Diverse Regulation of ISWI Family ATP-dependent Chromatin Remodeling Enzymes by Nucleosome Modifications

Abstract

ATP-dependent chromatin remodelers regulate access to genetic information by controlling nucleosome positions in vivo. However, the mechanism by which remodelers discriminate between different nucleosome substrates is poorly understood. Considering that many chromatin remodeling proteins possess conserved protein domains that interact with nucleosomal features, this study employed a quantitative high-throughput approach, based on use of a DNA-barcoded mononucleosome library, to profile the biochemical activity of human ISWI remodelers in response to a diverse set of nucleosome modifications. The results of this work show that accessory (non-ATPase) subunits of ISWI remodelers can distinguish between differentially modified nucleosomes, directing remodeling activity toward specific nucleosome substrates based on their modification state.

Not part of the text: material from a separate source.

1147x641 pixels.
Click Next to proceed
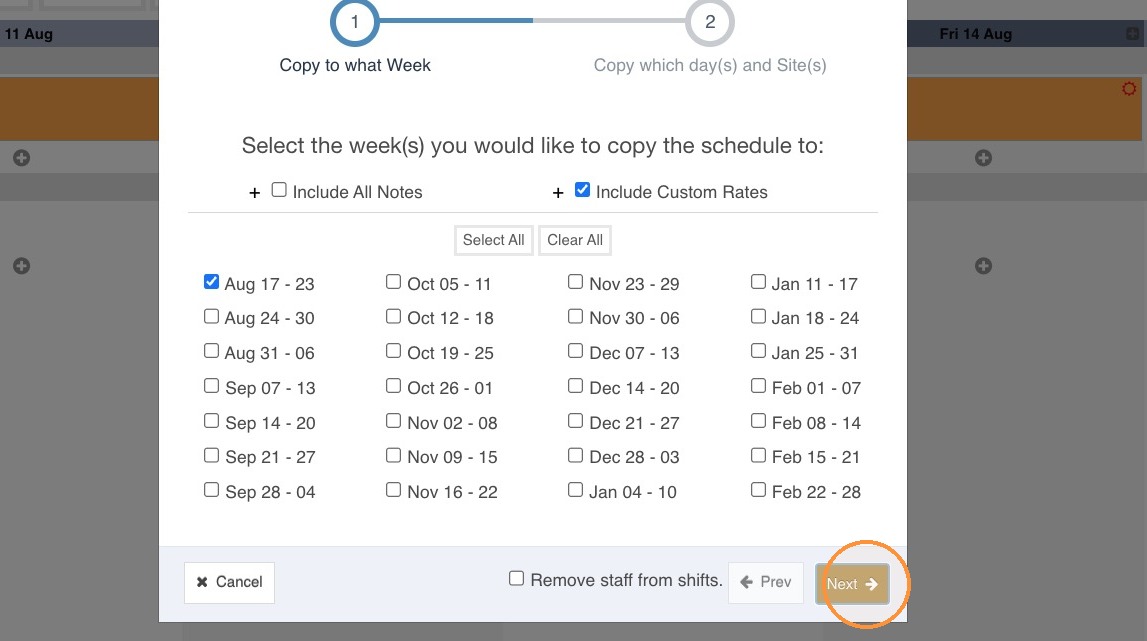(852, 584)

Unexpectedly, this investigation led to the discovery that the nucleosome acidic patch is necessary for maximum activity of all ISWI remodelers evaluated, a dependence that also extends to CHD and SWI/SNF family remodelers, suggesting the acidic patch may be generally required for chromatin remodeling. Critically, remodeling activity can be regulated by modifications neighboring the acidic patch, signifying it may act as a tunable interaction hotspot for ATP-dependent chromatin remodelers and, by extension, many other chromatin effectors that engage this region of the nucleosome surface.